#### What to do
1. In the article on strategic planning, shorten the paragraph that begins "By the first part of 2021" and keep its main facts.
2. Edit the article on strategic planning from "1.  Re-evaluate your" up to and including "business model serves.", and replace "business model" with "organization".

#### Quoted passage
····················

2020 was a horrible year. The massive changes and uncertainty destabilized everything, the least of which was our ‘planning and managing disciplines.’ As we enter our second year of this global pandemic, leaders are asking us, “It is time to get planning back on track?”

Last week I posted an article on this topic. In Time to Get Back-On-Track with Strategic Planning? I outlined three indications that now might be the right time to reengage in long-range planning. This week, I want to focus on what you can do if it is NOT the right time for your group to dig into future planning.

By the first part of 2021, all teams should be moving from the reactionary mode of 2020 to establish a new foundation of stability. The first step is to take a full inventory of the havoc the global pandemic caused to your business, your market, and your assumptions about how to proceed.

If conducting a comprehensive strategic planning process is not appropriate for your entity now, you should complete a thorough Strategic Assessment early in 2021 with a few extra steps to compensate for these extraordinary times.

The elements of our Strategic Assessment structure always include:

  •       examining your assets,
  •       identifying the key challenges or obstacles you can see in your future,
  •       exploring the favorable forces in your environment that you can leverage for achieving a greater degree of success, and
  •       outlining the vulnerabilities that worry you as you look to the future. 

With the intense and pervasive disruption of the last year, we recommend three Extra Pandemic Recovery Steps to conduct a Strategic Assessment in 2021.

  1.  Re-evaluate your target audience and their needs. For many of us anxious to jump back into operations, we might do so with the assumption that our target audience’s needs are the same as they were before Covid restrictions. Although this may be true, I would hesitate to bet on it without first evaluating how my target audience’s preferences, patterns, and new realities have impacted the current and near-term needs my business model serves.

····················

#### Entries provided
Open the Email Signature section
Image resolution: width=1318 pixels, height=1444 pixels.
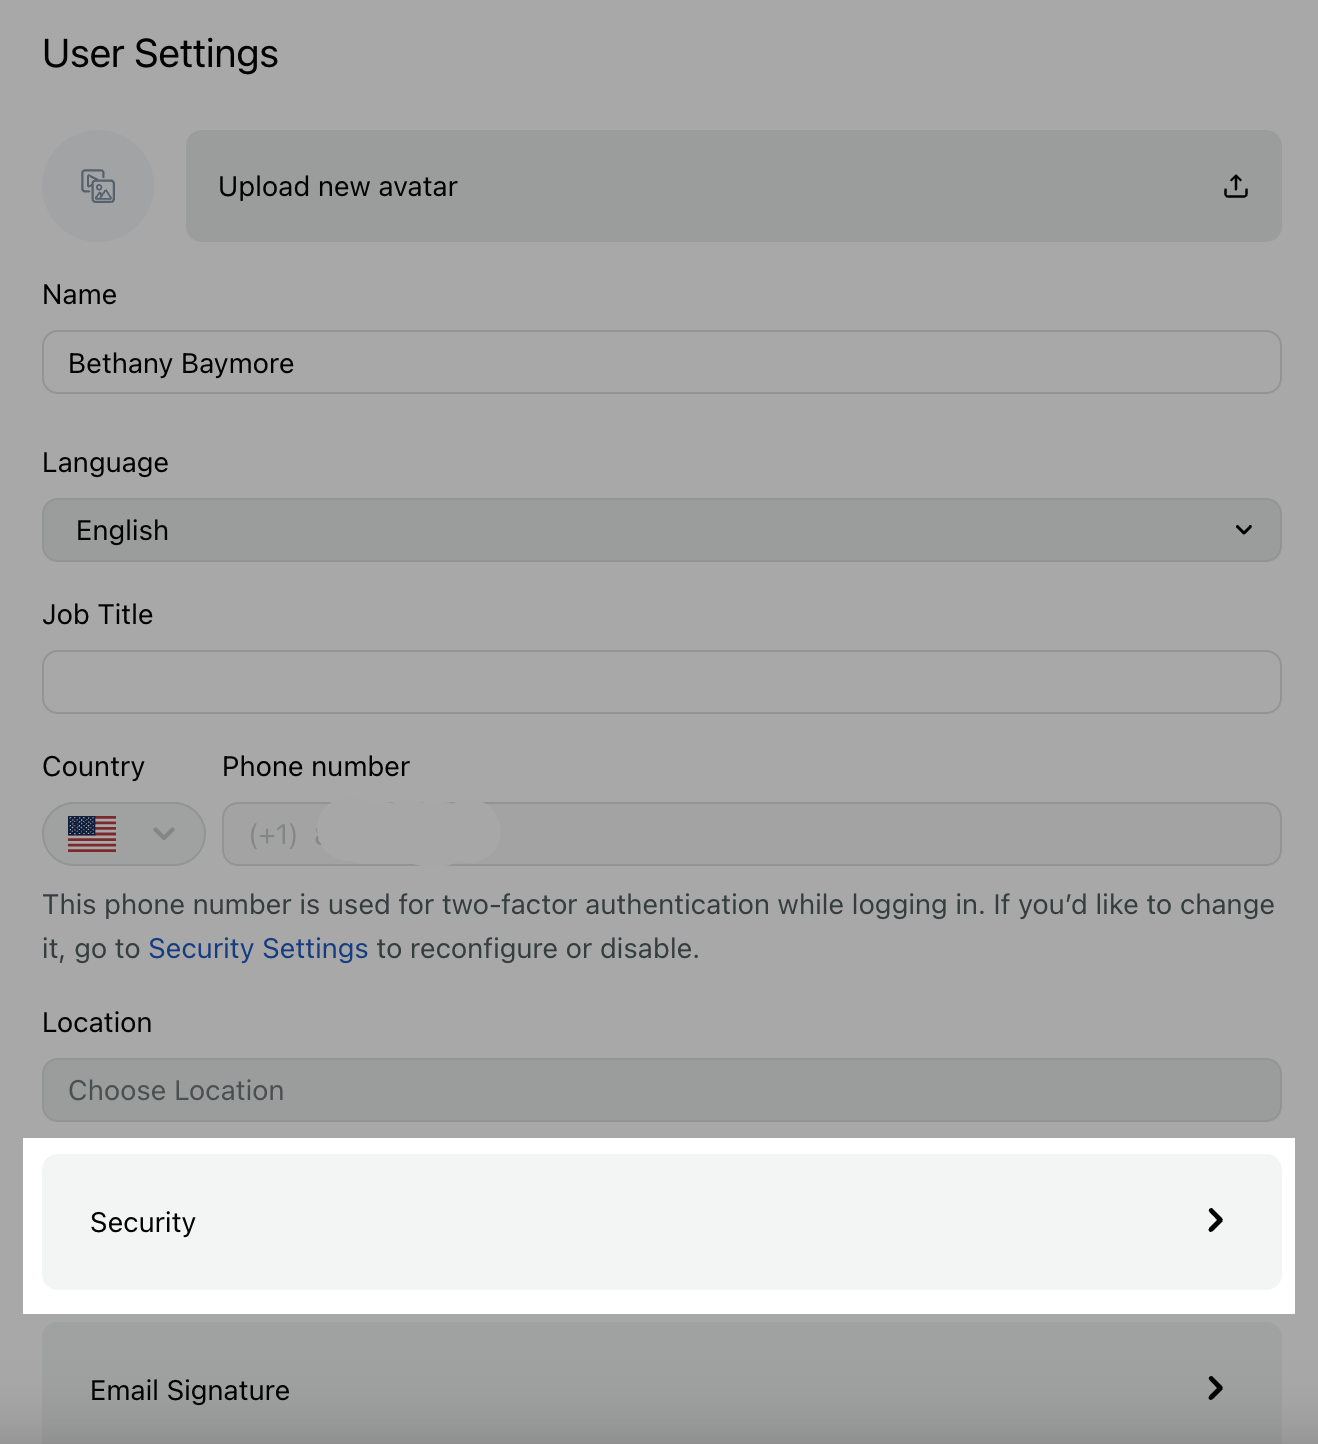[662, 1384]
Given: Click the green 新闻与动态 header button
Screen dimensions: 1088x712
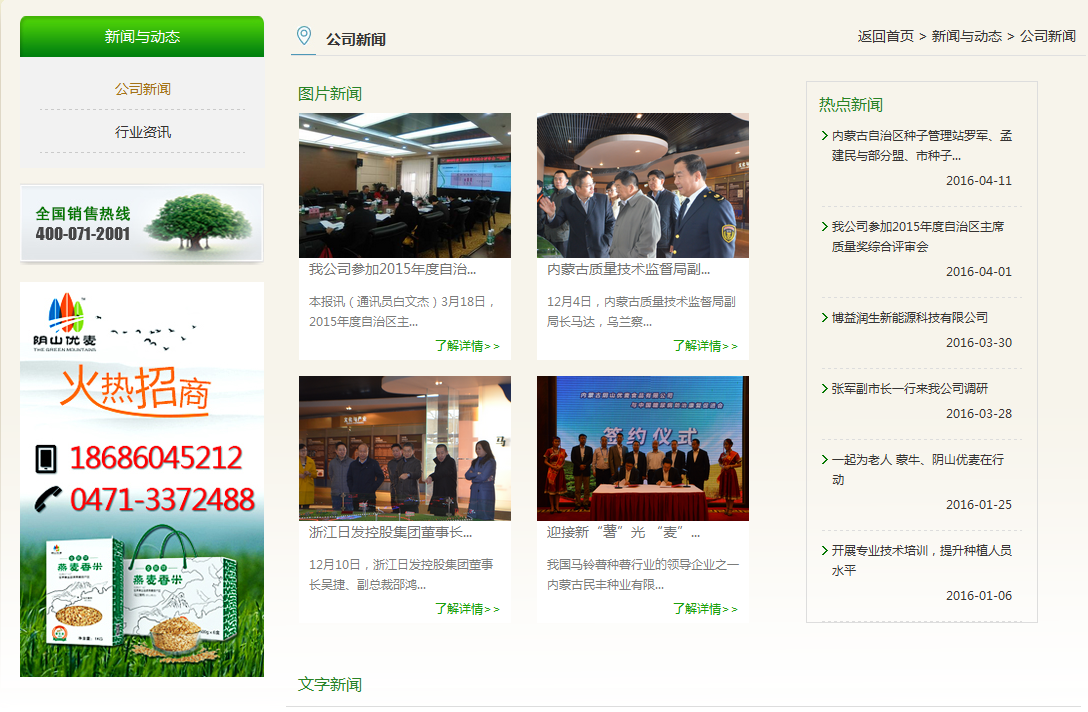Looking at the screenshot, I should pos(141,36).
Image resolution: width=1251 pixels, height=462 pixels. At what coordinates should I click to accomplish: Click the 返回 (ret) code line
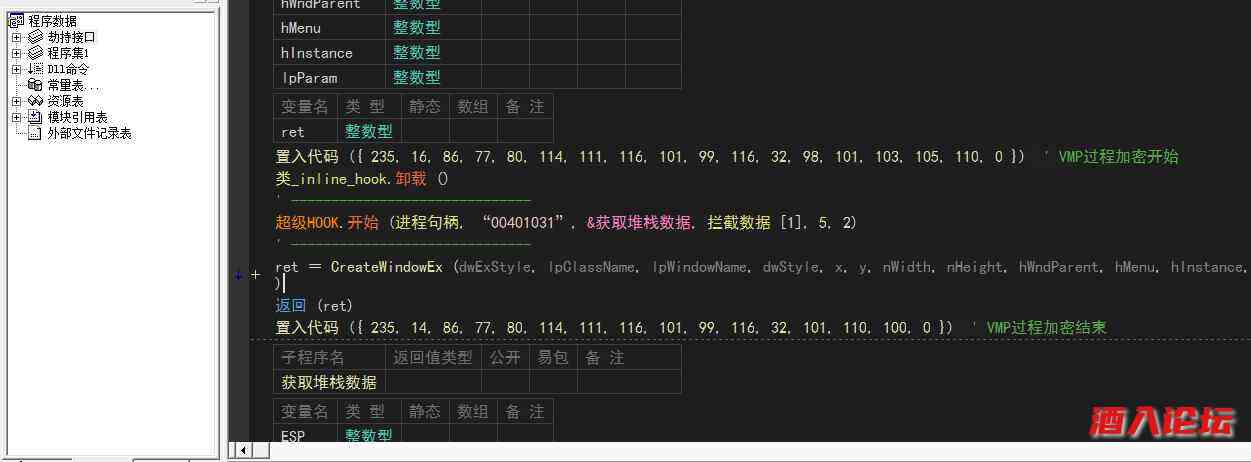click(314, 305)
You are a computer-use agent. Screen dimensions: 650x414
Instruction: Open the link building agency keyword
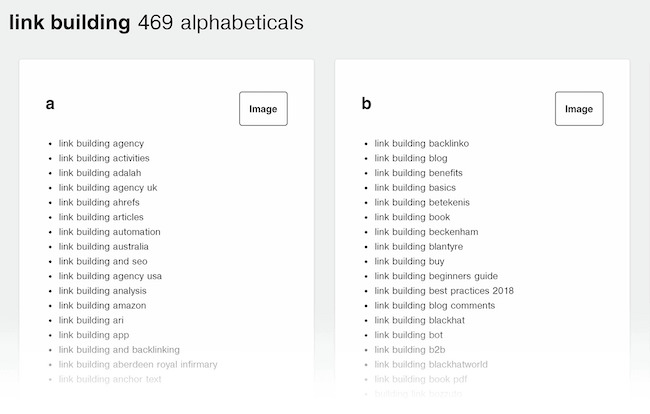point(101,143)
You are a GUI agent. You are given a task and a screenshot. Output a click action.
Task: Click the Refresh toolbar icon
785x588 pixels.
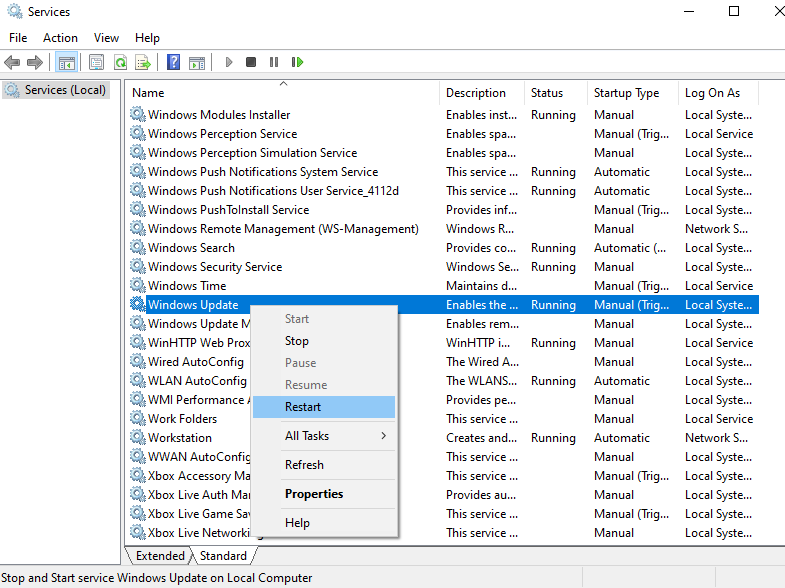click(120, 62)
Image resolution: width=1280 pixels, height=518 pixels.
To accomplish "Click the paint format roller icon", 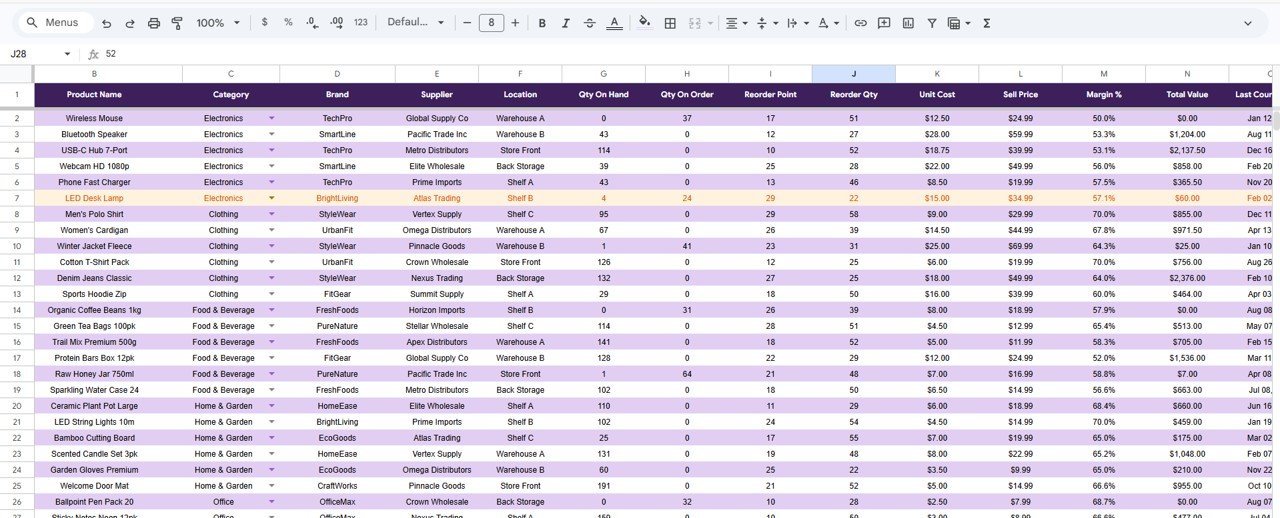I will coord(177,23).
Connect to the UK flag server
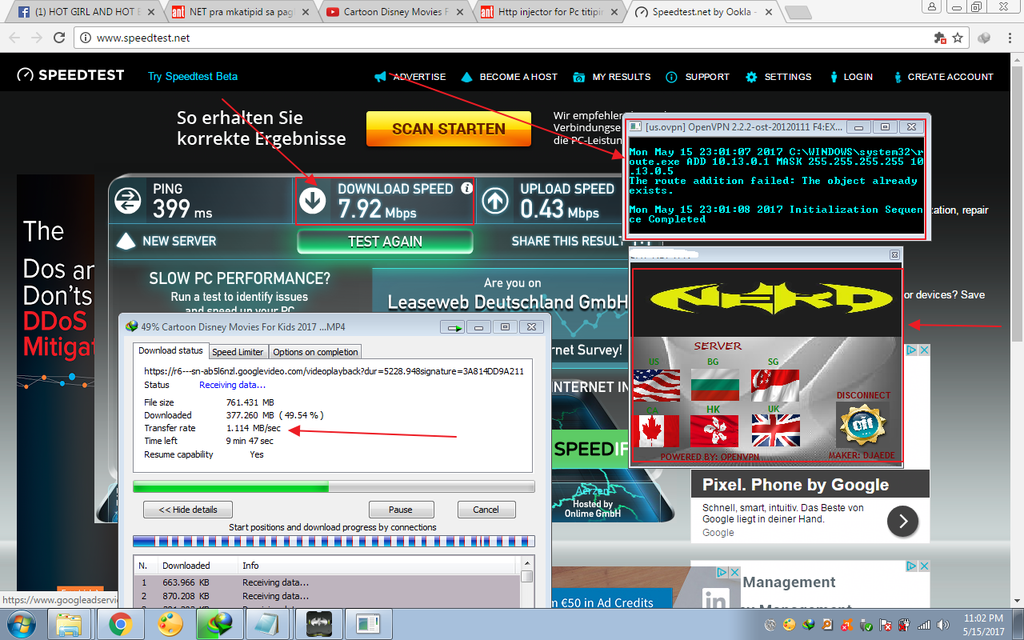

····················

#### Expected responses
1. By early 2021, teams should move past 2020's reactive mode toward new stability. They can start by fully listing the damage the pandemic did to their business, market, and assumptions about how to proceed.

2.
1.  Re-evaluate your target audience and their needs. For many of us anxious to jump back into operations, we might do so with the assumption that our target audience’s needs are the same as they were before Covid restrictions. Although this may be true, I would hesitate to bet on it without first evaluating how my target audience’s preferences, patterns, and new realities have impacted the current and near-term needs my organization serves.